Rockefeller Group International Inc. plans to build a 150,000-square-foot warehouse in Woodbury after News 12 moves to new studios in Bethpage. Credit: Howard Schnapp

The developer of a $55 million warehouse proposed for the current site of News 12 studios in Woodbury has requested 20 years of property-tax breaks from Nassau County, executives said.

Rockefeller Group International Inc. purchased the broadcasting center, along with an adjacent parcel, last year. It plans to construct a 150,000-square-foot warehouse, but demolition won’t start until the cable television station moves to new studios in Bethpage, the executives said.

Besides the property-tax savings, Rockefeller Group has requested that the county’s Industrial Development Agency grant a sales-tax exemption of up to $1.2 million on the purchase of construction materials and equipment.

The IDA board voted unanimously last week to negotiate an incentive package with the developer.

Phillip Golub, a project manager at Manhattan-based Rockefeller Group, said the warehouse would be “modern, state-of-the-art. … We believe this will add something new to the Island.”

No tenants have yet committed to using the building. He estimated that 68 people would work there initially, earning an average of $45,400 per year.

Peter L. Curry, the developer's real estate attorney, said it is requesting that the IDA tax-savings deal be written as if the News 12 building has already been torn down. By doing so, the current property-tax bill goes from $601,800 per year to $376,630. 

The Nassau IDA, unlike some in Suffolk County, doesn’t reduce current property taxes; the future savings is on higher taxes because the property’s value increases with new development.

IDA board member Reginald A. Spinello said last week that he found Rockefeller Group’s proposal “a little bit troubling [because] now we have a project that can start below existing taxes” under a potential incentive package.

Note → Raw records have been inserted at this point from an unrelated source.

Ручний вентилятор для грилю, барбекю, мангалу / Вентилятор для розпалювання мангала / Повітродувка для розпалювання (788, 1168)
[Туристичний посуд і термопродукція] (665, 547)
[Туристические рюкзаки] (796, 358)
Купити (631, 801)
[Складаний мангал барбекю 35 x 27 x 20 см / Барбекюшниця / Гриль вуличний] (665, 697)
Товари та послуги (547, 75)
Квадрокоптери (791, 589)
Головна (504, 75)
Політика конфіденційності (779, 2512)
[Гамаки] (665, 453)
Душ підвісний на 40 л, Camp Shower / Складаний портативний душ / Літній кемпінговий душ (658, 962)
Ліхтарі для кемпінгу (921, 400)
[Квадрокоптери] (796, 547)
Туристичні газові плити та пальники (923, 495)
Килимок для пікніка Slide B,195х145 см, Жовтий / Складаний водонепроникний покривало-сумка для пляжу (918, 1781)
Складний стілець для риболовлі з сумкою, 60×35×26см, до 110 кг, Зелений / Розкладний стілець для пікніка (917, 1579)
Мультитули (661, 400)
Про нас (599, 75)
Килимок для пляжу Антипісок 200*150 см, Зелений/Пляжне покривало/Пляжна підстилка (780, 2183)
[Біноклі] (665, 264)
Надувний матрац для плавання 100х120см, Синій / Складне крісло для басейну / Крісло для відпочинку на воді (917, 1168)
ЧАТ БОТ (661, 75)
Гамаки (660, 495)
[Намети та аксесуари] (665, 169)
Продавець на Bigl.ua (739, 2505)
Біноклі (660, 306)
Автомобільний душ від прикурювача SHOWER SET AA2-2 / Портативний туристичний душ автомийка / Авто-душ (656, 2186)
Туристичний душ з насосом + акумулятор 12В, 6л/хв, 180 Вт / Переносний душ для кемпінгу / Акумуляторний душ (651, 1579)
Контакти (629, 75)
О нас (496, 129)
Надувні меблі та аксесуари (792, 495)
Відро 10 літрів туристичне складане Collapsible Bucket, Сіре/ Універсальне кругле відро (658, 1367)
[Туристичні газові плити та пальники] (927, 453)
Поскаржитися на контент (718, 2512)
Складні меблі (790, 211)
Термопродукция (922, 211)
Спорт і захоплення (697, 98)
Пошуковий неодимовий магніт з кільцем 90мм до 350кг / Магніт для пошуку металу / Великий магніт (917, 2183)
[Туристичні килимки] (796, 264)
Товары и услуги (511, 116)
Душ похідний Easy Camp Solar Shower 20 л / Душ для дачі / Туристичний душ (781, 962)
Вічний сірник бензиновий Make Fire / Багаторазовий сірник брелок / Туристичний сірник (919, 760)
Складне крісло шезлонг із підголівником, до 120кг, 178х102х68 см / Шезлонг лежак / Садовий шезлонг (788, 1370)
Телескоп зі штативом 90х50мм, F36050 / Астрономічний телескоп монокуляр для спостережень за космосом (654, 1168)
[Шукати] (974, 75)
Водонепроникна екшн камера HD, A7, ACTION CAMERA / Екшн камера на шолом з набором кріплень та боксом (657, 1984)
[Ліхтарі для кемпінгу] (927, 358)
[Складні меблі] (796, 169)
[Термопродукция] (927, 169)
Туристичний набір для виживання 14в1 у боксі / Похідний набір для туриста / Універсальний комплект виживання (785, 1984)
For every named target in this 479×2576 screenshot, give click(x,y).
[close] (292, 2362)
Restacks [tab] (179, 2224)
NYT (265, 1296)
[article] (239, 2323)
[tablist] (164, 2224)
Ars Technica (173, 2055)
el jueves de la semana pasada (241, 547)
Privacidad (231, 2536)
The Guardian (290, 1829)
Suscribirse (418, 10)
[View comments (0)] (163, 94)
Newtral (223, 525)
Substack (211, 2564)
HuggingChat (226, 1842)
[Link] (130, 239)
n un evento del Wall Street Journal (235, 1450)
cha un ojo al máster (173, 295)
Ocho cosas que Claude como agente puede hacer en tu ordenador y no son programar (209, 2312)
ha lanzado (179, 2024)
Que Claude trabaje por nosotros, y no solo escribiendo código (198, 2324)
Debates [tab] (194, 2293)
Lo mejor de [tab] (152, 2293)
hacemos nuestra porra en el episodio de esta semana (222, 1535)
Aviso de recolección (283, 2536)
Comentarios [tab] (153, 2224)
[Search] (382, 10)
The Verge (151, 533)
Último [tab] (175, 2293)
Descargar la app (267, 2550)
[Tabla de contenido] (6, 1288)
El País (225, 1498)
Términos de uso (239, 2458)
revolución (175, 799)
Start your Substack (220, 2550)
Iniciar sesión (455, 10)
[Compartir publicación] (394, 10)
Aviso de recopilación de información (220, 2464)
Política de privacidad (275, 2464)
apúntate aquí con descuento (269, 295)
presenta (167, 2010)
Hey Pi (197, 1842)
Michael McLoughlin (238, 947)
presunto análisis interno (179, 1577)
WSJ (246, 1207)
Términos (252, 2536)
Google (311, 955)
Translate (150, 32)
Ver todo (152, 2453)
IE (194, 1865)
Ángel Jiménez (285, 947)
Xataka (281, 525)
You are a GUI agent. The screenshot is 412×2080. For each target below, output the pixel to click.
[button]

Curry responded that, if News 12 were not operating from the building, it  would have been demolished by now, and vacant land carries lower property taxes. But Rockefeller Group is “letting [News 12] stay as long as they need to stay,” he said.

By the time construction starts in January, the land will be vacant. "We are asking for something that we don’t normally ask for because you couldn’t kick News 12 out of its building,” Curry said.

IDA chairman Richard Kessel concurred but said “it has been the practice of this IDA not to lower taxes. … We will have to work our way through this issue.”

A spokeswoman for News 12's parent, Altice USA in Long Island City, Queens, didn't respond to a request for comment on Wednesday.

Separately, Rockefeller Group has told Oyster Bay Town that the warehouse’s size would be reduced by 25% if a zoning code change is adopted by the town board. The change requires additional parking at warehouses within the town.

The Woodbury project is the developer's second on Long Island. It plans to construct a 172,000-square-foot warehouse in Bay Shore, according to executives.

Rockefeller Group was founded in 1928 by John D. Rockefeller Jr., the only son of oil magnate John D. Rockefeller. The company is best known for developing Manhattan's Rockefeller Center.